Das Prinzip der Anerkennung der Produktstandards des Ursprungslandes für den Warenverkehr in der gesamten Europäischen Gemeinschaft ist primär für Qualitäts-, Kennzeichnungs- und Verpackungsregelungen im Bereich des freien Warenverkehrs entwickelt worden. Dieses Prinzip wurde später als – wenn auch nicht unbeschränktes – sog. Herkunftslandprinzip auf alle Verkehrsfreiheiten (Grundfreiheiten), insb. im Bereich des Dienstleistungsverkehrs (Dienstleistungsfreiheit) und der freien Niederlassung (Niederlassungsfreiheit) erweitert. In der Literatur wurde auf seinen kollisionsrechtlichen Gehalt verwiesen, was zu einen „Wettbewerb der Privatrechtsordnungen im Europäischen Binnenmarkt“ führen könne.

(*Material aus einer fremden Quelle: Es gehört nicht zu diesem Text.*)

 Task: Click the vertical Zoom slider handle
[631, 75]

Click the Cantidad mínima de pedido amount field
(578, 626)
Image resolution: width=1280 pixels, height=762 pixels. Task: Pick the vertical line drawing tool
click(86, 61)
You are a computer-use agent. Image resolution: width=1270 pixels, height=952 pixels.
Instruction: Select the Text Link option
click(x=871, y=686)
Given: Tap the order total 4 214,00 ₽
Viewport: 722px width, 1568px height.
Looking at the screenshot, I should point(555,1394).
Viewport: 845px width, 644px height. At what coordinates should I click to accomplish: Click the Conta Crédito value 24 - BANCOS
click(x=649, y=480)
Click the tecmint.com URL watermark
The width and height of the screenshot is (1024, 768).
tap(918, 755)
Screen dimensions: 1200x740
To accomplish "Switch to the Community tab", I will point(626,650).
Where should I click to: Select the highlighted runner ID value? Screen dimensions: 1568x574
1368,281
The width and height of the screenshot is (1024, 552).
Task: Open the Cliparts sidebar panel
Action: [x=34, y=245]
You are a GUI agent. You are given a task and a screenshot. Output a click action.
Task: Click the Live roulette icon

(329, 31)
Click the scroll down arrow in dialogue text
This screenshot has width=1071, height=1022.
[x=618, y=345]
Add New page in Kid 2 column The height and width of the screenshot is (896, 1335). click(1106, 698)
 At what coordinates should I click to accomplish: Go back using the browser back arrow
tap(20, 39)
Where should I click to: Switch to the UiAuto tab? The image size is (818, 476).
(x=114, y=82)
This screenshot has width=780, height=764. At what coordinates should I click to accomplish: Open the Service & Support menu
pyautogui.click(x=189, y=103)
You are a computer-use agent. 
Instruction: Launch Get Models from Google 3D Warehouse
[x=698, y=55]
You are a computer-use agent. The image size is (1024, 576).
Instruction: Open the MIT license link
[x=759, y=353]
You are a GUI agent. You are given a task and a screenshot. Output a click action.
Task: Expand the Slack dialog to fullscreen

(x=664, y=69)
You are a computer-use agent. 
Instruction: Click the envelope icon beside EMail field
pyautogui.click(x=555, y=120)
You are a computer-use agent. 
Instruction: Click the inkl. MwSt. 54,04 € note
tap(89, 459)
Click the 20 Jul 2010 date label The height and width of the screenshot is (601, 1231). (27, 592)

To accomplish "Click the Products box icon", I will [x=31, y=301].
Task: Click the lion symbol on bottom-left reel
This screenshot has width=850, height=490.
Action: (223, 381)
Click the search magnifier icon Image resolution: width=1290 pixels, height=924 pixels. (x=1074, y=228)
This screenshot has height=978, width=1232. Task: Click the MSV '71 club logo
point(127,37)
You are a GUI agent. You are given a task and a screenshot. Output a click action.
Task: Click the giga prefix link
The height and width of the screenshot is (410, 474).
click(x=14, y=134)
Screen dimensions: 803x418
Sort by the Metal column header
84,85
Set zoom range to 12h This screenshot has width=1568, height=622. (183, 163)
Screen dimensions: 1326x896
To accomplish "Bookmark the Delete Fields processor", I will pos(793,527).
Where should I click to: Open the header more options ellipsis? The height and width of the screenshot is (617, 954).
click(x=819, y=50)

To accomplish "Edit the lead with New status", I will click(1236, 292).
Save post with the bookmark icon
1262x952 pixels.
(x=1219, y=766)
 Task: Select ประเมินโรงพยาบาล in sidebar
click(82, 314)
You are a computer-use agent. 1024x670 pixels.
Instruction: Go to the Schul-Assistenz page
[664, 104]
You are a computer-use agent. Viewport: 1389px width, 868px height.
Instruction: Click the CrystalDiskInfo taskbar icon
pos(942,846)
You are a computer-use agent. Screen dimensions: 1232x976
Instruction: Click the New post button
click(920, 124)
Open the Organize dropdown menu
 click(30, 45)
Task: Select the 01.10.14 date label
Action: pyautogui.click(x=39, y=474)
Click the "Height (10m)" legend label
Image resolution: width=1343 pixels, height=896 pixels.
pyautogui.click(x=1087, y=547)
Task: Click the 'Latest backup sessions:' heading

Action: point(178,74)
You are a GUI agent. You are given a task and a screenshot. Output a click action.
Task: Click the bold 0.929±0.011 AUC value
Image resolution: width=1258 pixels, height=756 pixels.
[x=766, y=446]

Dieses kollisionsrechtliche Verständnis der Verkehrsfreiheiten gilt allerdings nur für sog. „Binnenmarktsachverhalte“ und widerspricht damit in gewisser Weise dem Universalismus von Konfliktregelungen des Kollisionsrechts.

Die EEA kodifizierte das Binnenmarktkonzept in Art. 14(2) EG/26(2) AEUV, wo sie das Ziel der Vollendung des Binnenmarktes (damals zum 31.12.1992) im Sinne eines umfassenden freien Verkehrs von Waren, Personen, Dienstleistungen und Kapital festschrieb. Dieses Konzept hat zwar keine Direktwirkung, findet sich aber als Auslegungsprinzip in der neuen Rechtsprechung des EuGH wieder. Die EEA schuf hierfür besondere Kompetenznormen für die Gemeinschaft, die eine Mehrheitsentscheidung im Ministerrat, verbunden mit einem qualifizierten Vetorecht des Parlaments, durch das sog. Zusammenarbeitsverfahren nach Art. 149 EWGV ermöglichte. Ein neuer Art. 100a EWGV (jetzt Art. 95 EG/114 AEUV) übertrug dem Ministerrat in Zusammenarbeit mit dem Europäischen Parlament umfassende Kompetenzen zum Erlass von „Maßnahmen“ zur Errichtung und zum Funktionieren des Binnenmarktes.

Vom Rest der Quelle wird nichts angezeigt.